* _To do_: Could you return each line of the material that has "Task" in it?

* _Excerpted data_:
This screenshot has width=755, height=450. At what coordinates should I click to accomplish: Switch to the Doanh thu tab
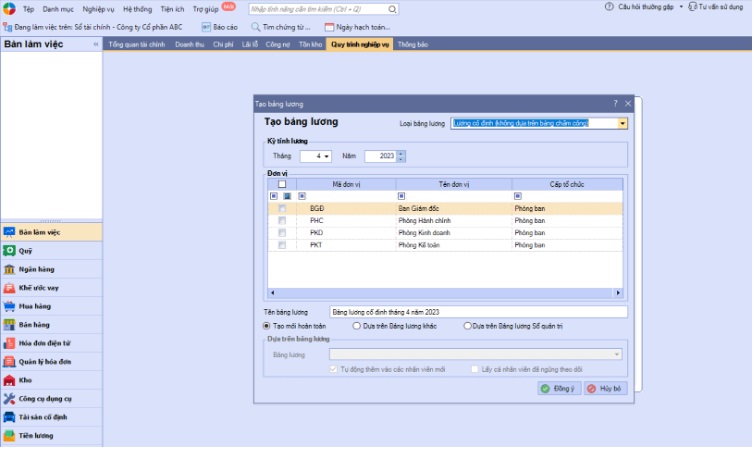(x=189, y=45)
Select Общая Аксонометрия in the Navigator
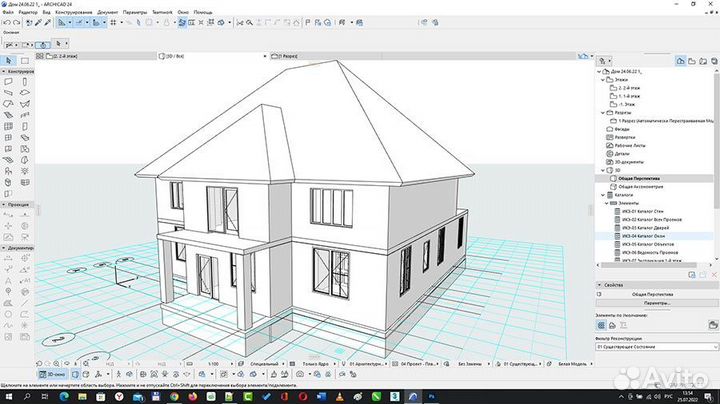 tap(639, 187)
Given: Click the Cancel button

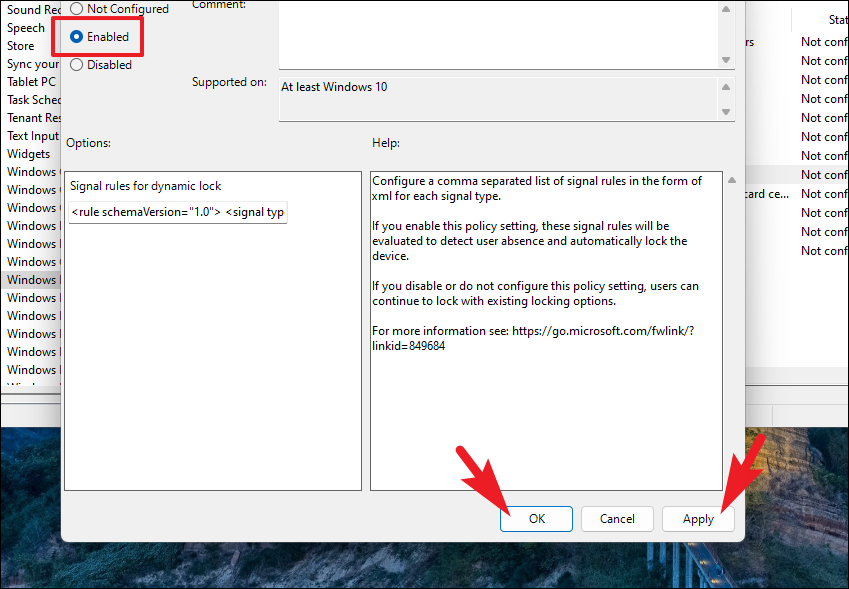Looking at the screenshot, I should (x=617, y=518).
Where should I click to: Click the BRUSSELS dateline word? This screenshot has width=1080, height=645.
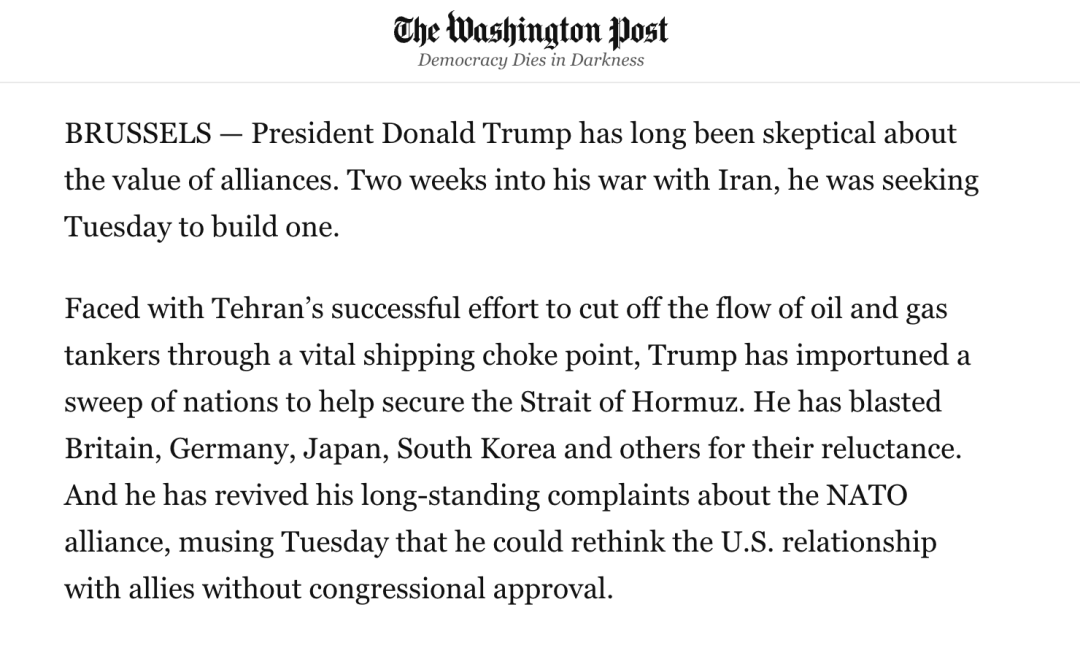[138, 134]
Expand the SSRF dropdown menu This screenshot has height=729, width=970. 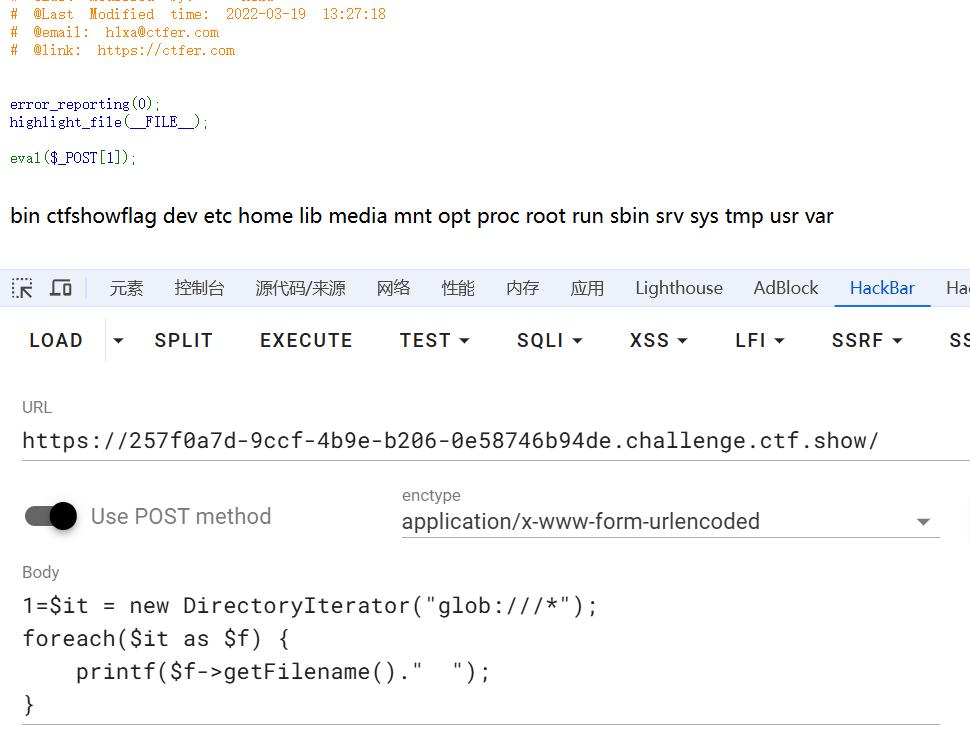(x=867, y=340)
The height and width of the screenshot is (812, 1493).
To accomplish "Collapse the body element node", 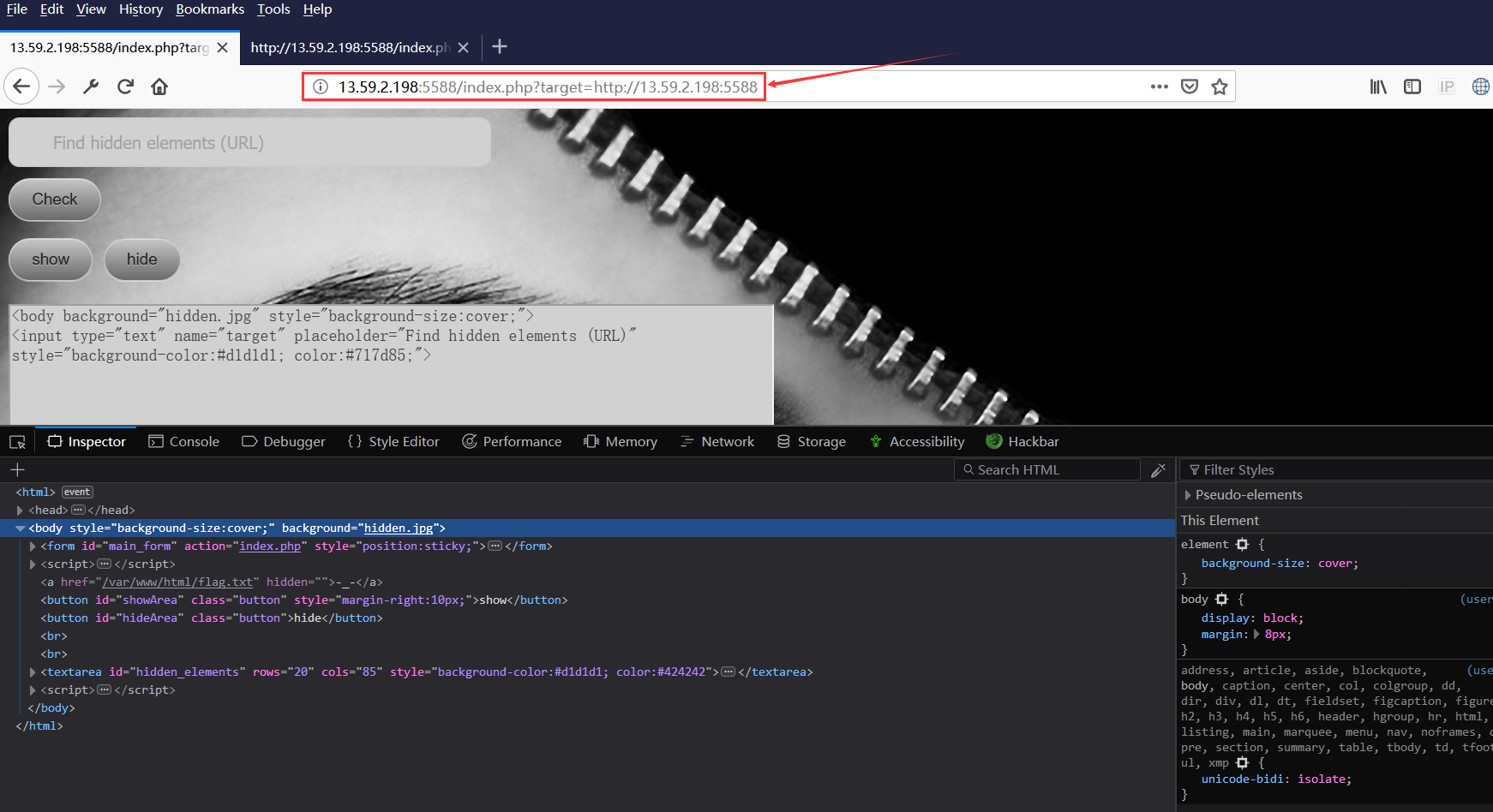I will coord(20,528).
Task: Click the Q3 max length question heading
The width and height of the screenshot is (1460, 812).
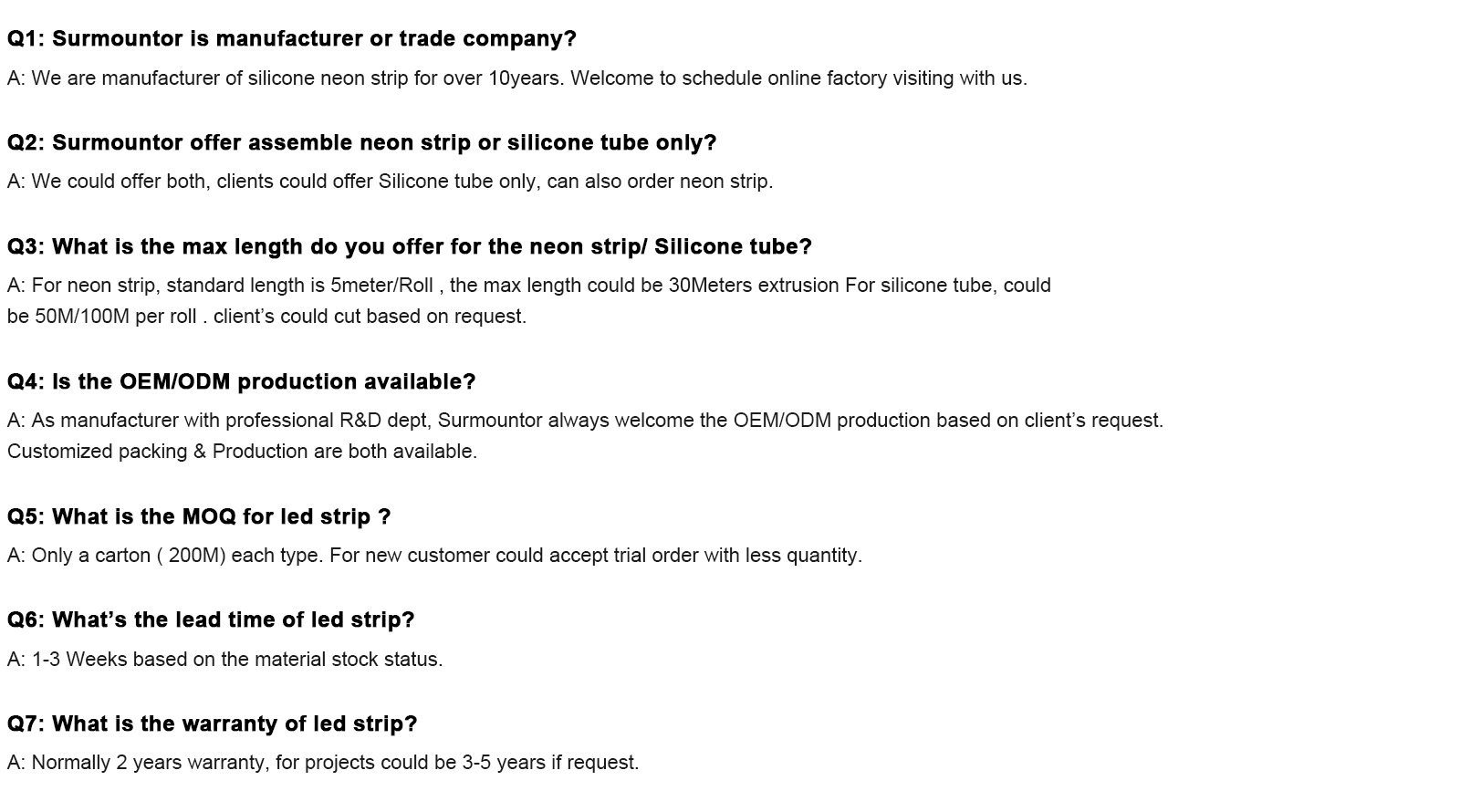Action: (x=410, y=247)
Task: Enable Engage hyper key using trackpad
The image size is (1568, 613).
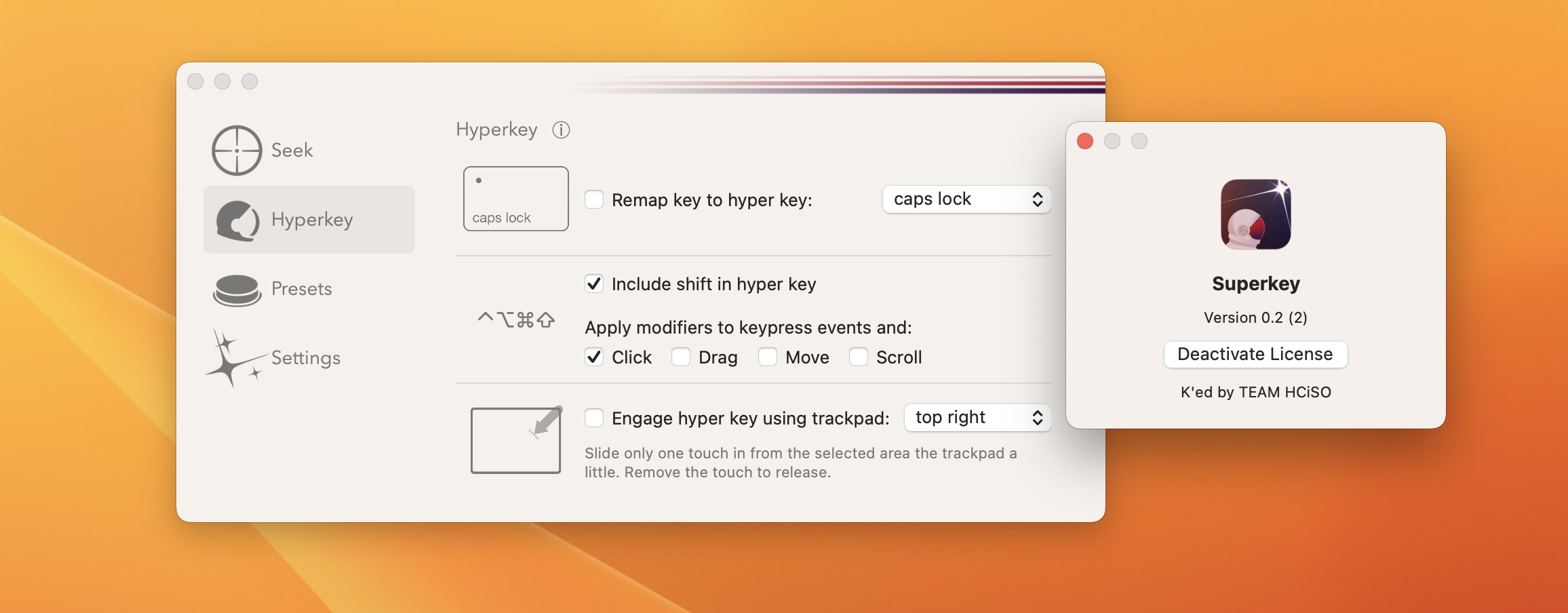Action: (594, 418)
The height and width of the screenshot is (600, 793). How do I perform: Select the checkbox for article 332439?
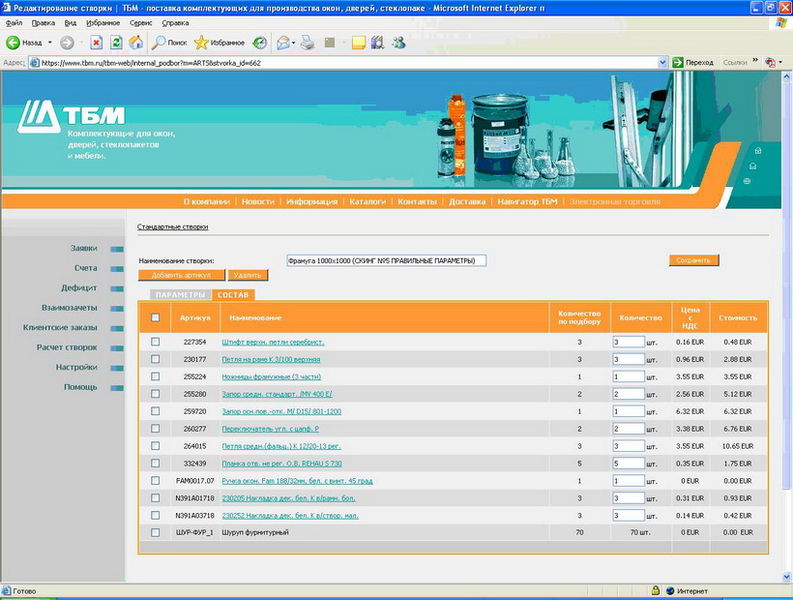click(x=155, y=463)
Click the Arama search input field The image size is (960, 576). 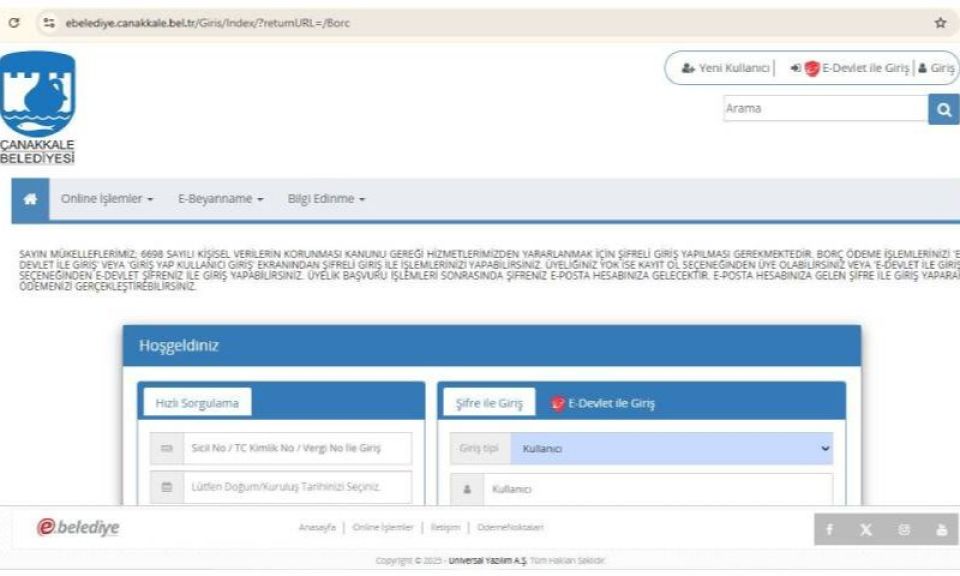click(x=824, y=108)
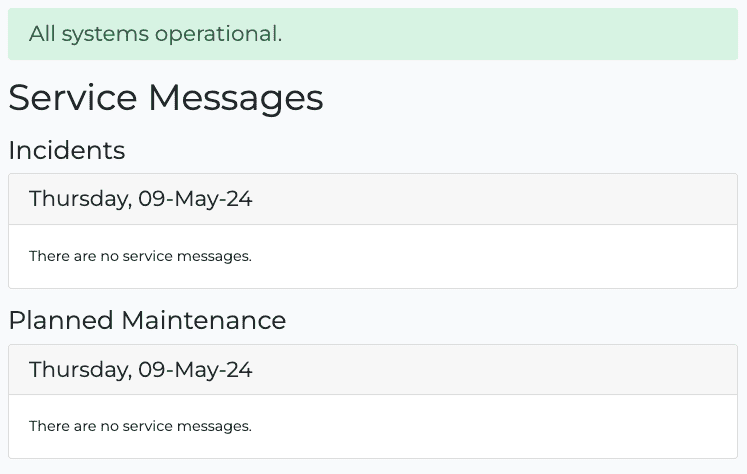Click the Service Messages page heading

pyautogui.click(x=166, y=98)
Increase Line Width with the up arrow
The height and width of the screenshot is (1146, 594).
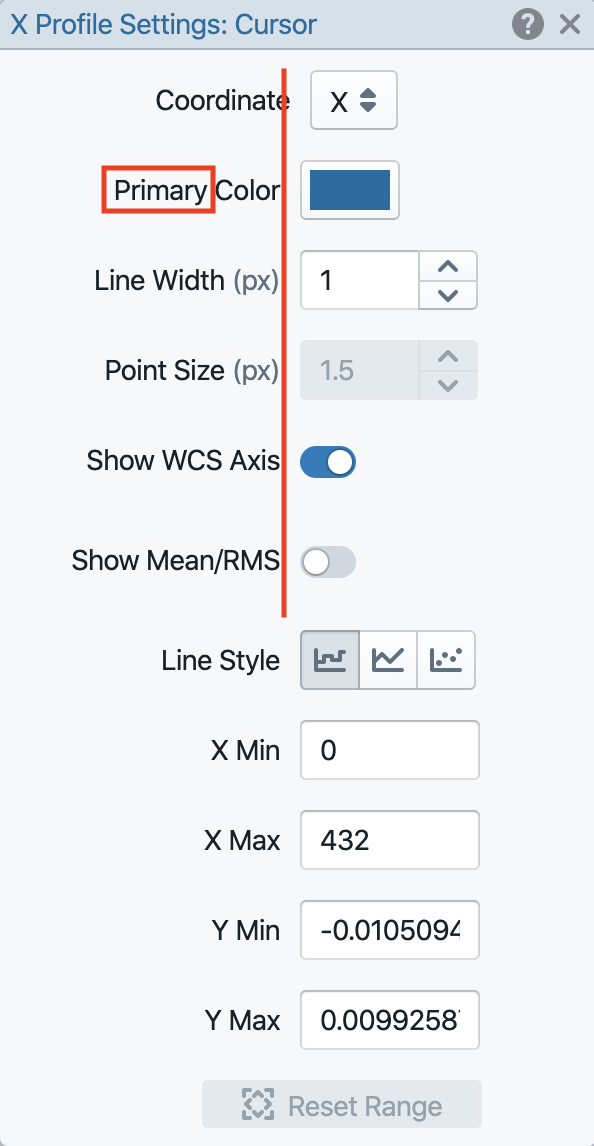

* _Written solution_:
Task: Click the Q3 max length question heading
Task: Enable Engage hyper key using trackpad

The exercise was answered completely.